6. Understand the budget upfront.

If you don’t have a clear figure upfront, you may put a lot of time into costing something that will end up as a no-go. It’s a good idea when you can to get a ballpark of where the project needs to come in at or at least a max cost so you know which levers you may have to pull. Maybe you can get away with cheaper packaging for example, or lesser quality fillers if cost is a sticking point. Another option is if the requester is looking for an item but not sold on a specific one, you may be able to come up with some samples that fit the budget from other projects.

7. Push your sourcing and purchasing teams.

If you can use hardware from previous projects, or scrap leather, that really cuts down on cost for you but also the requestor if cost is an issue. However, if you can’t, try to think bigger picture and push your sourcing team or vendors to look into volume discounts or purchase commitments that allow for some discounts. Ask them questions about what volume you need to be at for various pricing tiers. Things you use on all projects like fillers for example are something you know you will use so you may as well take advantage of discounts.

8. Communicate everything.

You don’t want to be annoying, but communication is key during the costing process. Often, time is of the essence, and you may be up against a competitor so establishing your process and communicating effectively is key to being successful. Establishing a launch checklist can help greatly.

9. Make sure the vendor relationships are strong.

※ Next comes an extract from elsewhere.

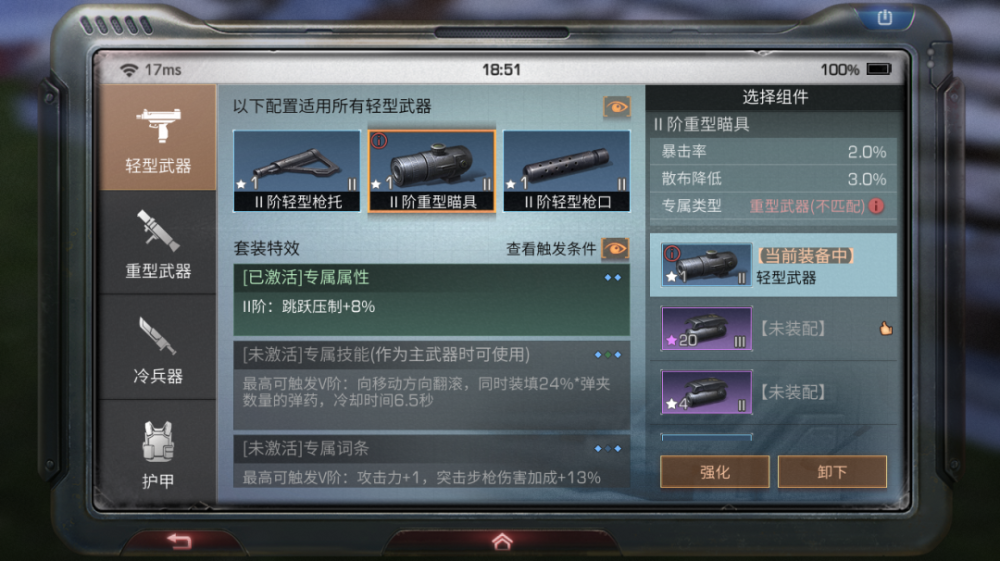Click the red back arrow at the bottom
Viewport: 1000px width, 561px height.
pos(179,542)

If you have a solid relationship with your primary vendors, you may get notice well ahead of price increases or material shortages coming which can be all the difference between a cost that makes sense and one that will be rejected. Not to mention, you may end up getting materials over another when times get tough if you keep a strong relationship.

10. Make sure your own profit margin is fair.

Along with padding labor to avoid risk, you need to make sure your margin makes sense that you build in to your cost. It really depends on the industry, but in consumer goods, I found 20% to 40% being typical.

In summary, you should feel comfortable in what goes into product cost, how to calculate it, and tips to know before starting a project like this.